● **Brief**: Read the records below and report each line in which "options" occurs.

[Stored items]
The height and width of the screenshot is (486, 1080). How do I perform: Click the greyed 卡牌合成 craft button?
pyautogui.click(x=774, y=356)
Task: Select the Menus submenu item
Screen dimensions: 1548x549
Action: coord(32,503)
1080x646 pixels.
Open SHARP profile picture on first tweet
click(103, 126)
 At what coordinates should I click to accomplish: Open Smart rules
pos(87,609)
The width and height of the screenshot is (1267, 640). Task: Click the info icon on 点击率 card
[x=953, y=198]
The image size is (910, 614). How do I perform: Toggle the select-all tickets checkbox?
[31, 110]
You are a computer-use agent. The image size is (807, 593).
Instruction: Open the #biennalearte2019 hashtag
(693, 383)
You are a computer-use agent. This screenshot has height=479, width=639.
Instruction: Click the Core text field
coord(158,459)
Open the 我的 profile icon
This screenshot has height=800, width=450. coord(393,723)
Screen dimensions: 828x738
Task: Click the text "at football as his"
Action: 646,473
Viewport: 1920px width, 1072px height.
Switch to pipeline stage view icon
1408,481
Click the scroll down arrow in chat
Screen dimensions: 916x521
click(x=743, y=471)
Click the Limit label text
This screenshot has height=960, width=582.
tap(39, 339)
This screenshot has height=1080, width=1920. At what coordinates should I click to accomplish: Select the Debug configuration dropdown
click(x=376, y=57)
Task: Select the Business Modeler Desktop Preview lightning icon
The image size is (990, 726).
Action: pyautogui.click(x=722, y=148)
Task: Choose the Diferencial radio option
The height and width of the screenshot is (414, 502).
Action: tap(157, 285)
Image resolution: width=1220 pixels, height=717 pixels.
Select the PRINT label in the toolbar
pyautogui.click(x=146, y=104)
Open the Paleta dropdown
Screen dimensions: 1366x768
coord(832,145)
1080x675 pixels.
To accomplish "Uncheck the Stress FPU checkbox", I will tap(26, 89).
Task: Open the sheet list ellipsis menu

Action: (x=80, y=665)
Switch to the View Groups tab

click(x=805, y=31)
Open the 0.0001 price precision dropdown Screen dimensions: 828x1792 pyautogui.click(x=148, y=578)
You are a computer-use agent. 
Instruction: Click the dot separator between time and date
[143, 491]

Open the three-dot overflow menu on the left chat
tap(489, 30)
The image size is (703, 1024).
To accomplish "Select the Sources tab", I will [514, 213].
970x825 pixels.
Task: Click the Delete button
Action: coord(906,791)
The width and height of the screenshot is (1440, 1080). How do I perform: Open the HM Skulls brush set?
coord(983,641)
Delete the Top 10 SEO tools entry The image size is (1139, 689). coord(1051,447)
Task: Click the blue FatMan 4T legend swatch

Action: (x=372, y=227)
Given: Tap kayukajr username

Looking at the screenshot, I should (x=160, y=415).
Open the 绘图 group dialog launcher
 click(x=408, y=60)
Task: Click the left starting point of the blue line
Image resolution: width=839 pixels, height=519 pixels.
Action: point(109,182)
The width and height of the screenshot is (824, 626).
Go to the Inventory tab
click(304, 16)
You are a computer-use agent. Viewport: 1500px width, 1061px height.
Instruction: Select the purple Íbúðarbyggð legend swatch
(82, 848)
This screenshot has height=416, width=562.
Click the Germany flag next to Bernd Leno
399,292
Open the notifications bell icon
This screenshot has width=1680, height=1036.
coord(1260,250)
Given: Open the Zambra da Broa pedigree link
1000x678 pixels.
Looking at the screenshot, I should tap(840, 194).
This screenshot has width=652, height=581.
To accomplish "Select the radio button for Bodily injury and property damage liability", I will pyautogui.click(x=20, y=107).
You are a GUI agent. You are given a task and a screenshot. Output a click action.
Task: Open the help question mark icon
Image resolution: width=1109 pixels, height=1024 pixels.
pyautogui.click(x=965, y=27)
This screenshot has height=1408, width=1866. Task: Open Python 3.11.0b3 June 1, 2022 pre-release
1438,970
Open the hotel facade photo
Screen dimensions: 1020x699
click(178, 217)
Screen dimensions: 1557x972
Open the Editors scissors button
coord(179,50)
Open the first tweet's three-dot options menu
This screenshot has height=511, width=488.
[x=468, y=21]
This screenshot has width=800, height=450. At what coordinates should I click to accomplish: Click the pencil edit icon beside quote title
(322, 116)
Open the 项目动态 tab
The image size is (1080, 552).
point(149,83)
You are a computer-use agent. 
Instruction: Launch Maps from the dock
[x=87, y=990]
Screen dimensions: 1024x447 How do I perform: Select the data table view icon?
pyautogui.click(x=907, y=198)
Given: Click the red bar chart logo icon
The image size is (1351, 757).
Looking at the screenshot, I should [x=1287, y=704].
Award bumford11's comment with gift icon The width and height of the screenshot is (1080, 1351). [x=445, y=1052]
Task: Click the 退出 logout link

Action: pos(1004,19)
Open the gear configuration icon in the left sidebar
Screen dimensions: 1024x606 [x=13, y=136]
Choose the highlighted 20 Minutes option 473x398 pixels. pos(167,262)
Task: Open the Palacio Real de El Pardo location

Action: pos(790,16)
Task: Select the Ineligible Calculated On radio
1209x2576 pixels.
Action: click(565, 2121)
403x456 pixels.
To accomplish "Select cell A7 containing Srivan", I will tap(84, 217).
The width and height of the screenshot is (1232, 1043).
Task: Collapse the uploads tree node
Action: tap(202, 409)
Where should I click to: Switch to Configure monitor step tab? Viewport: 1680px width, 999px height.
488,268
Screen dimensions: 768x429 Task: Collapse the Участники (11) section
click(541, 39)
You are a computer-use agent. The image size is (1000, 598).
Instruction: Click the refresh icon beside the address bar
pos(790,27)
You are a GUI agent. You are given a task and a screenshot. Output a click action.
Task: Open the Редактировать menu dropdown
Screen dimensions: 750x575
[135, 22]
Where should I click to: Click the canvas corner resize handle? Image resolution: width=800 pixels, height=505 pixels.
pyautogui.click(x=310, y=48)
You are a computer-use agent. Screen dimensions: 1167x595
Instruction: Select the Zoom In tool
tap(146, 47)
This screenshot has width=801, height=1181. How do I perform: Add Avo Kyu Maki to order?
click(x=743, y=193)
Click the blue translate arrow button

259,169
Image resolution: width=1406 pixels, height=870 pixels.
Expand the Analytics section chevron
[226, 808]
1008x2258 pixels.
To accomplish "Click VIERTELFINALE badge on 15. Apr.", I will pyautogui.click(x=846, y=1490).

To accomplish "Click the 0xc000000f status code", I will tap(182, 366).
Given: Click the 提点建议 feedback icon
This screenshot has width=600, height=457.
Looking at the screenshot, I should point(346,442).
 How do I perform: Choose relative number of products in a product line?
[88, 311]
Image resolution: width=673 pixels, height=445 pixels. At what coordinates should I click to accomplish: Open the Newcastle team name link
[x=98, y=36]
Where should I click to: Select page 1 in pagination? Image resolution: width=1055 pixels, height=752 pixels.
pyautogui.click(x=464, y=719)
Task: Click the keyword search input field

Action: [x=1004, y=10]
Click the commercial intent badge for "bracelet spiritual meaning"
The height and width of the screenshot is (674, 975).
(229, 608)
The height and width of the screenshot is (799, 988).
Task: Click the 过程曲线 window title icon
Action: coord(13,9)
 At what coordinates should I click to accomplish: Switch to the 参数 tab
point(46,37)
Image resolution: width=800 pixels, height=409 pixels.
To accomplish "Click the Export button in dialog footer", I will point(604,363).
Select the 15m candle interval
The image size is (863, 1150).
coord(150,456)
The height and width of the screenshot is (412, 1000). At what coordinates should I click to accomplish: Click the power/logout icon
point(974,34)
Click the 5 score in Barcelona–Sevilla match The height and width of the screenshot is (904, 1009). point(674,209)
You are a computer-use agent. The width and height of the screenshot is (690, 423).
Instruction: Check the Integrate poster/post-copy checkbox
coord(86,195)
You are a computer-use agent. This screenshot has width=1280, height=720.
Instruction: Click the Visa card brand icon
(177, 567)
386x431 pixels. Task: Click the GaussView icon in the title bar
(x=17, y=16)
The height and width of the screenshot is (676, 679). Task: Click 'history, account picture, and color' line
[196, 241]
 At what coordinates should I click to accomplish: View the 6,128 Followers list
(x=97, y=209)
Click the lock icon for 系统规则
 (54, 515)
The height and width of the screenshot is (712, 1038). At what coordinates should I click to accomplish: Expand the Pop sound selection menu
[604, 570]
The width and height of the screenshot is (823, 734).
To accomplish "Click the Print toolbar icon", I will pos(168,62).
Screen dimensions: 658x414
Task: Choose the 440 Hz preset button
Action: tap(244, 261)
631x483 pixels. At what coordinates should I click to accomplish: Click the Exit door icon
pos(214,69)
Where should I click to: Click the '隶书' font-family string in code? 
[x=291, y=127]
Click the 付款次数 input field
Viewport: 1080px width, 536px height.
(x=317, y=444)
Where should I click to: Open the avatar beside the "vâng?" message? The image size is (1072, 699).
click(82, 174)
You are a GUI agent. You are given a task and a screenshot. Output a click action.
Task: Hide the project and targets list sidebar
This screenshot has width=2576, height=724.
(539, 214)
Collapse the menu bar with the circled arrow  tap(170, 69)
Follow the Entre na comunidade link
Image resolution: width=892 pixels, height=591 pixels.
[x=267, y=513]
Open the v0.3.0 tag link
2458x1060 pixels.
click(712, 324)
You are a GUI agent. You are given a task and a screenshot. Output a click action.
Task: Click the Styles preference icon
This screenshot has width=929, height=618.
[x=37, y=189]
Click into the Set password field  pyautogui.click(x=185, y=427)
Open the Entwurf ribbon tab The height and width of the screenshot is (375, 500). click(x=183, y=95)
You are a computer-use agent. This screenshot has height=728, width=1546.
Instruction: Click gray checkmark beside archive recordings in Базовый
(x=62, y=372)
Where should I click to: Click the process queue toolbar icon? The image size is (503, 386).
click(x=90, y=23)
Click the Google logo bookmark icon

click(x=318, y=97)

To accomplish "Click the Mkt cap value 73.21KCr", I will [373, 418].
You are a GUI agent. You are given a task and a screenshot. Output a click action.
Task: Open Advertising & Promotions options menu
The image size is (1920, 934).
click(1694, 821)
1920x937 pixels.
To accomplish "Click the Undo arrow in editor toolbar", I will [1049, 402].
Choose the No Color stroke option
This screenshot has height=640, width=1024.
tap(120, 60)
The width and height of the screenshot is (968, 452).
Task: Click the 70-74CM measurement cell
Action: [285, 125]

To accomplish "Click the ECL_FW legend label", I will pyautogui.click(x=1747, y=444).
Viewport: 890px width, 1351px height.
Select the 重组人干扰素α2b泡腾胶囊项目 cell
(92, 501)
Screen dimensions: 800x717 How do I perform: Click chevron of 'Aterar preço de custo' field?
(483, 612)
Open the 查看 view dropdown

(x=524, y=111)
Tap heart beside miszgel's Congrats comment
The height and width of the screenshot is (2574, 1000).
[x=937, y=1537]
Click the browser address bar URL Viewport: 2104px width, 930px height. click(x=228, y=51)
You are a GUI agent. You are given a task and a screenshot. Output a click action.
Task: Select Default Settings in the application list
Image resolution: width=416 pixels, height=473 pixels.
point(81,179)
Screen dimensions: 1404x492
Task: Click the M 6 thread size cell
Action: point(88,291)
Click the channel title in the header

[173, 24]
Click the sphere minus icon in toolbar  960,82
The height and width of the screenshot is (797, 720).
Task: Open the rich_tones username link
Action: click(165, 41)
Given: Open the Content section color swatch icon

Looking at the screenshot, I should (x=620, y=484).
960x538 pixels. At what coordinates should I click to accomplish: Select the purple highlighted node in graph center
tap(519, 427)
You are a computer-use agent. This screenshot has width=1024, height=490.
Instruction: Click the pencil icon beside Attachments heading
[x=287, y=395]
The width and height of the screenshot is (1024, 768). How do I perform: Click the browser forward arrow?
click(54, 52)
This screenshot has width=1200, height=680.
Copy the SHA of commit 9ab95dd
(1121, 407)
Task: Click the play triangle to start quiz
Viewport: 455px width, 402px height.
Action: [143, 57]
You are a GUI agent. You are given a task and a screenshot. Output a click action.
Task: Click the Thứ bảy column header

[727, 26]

● **Answer for the task**:
Open the first tweet's three-dot options menu
Task: Open Advertising & Promotions options menu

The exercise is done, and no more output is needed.